[Items listed in a dataset]
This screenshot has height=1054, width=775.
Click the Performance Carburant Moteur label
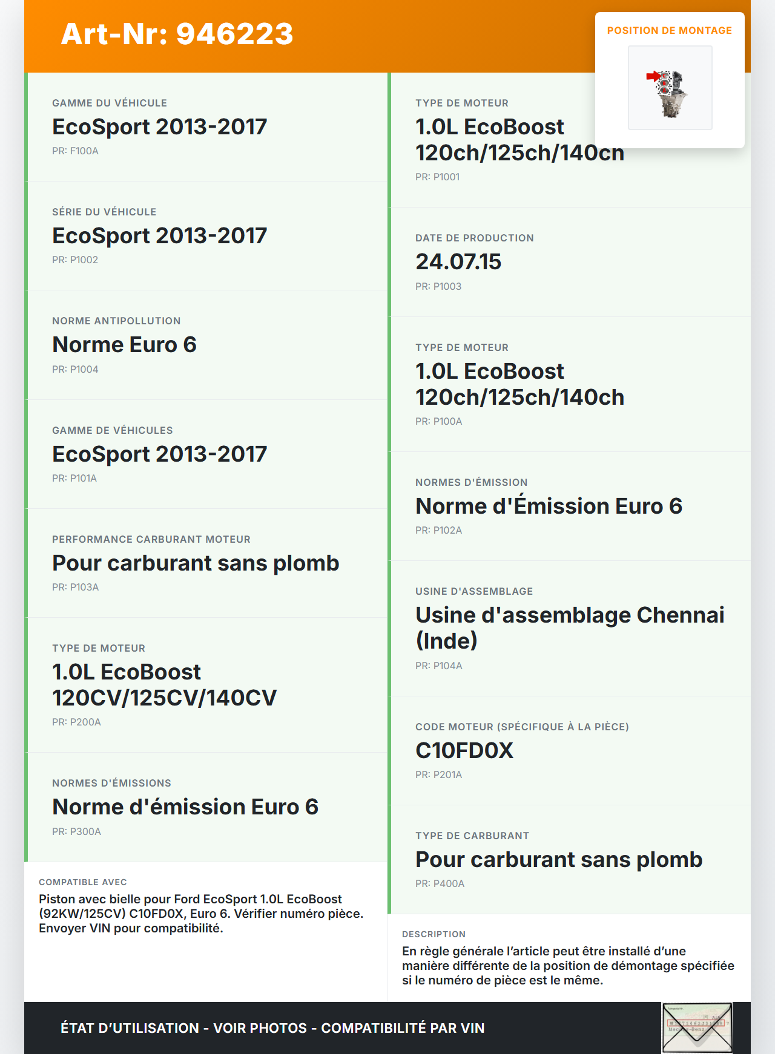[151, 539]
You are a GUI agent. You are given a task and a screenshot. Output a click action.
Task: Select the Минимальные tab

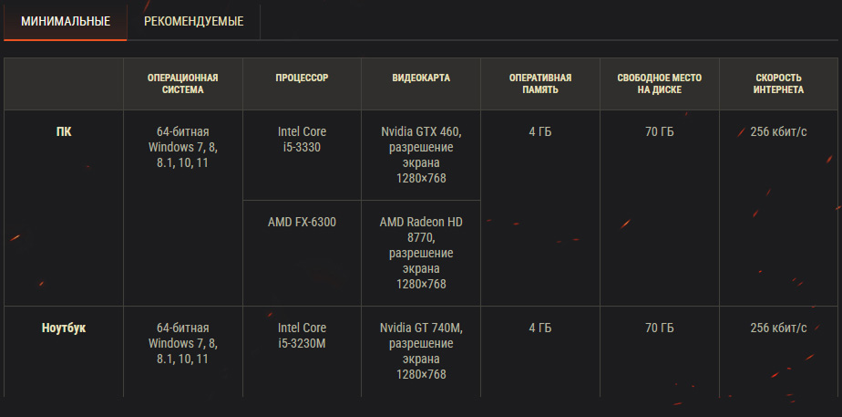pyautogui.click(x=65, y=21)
* * *
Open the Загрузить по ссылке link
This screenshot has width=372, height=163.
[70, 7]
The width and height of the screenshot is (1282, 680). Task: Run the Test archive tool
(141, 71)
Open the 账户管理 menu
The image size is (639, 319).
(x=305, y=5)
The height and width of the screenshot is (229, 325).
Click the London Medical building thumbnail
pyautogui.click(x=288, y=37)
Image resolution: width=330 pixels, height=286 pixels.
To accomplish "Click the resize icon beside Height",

Exercise description:
Write out exactly the lines above from the line with "The image size is (639, 319)." through the line with "the resize icon", both of them included, and leave out all other lines.

Task result:
The image size is (639, 319).
(x=305, y=5)
The height and width of the screenshot is (229, 325).
Click the London Medical building thumbnail
pyautogui.click(x=288, y=37)
Image resolution: width=330 pixels, height=286 pixels.
To accomplish "Click the resize icon beside Height",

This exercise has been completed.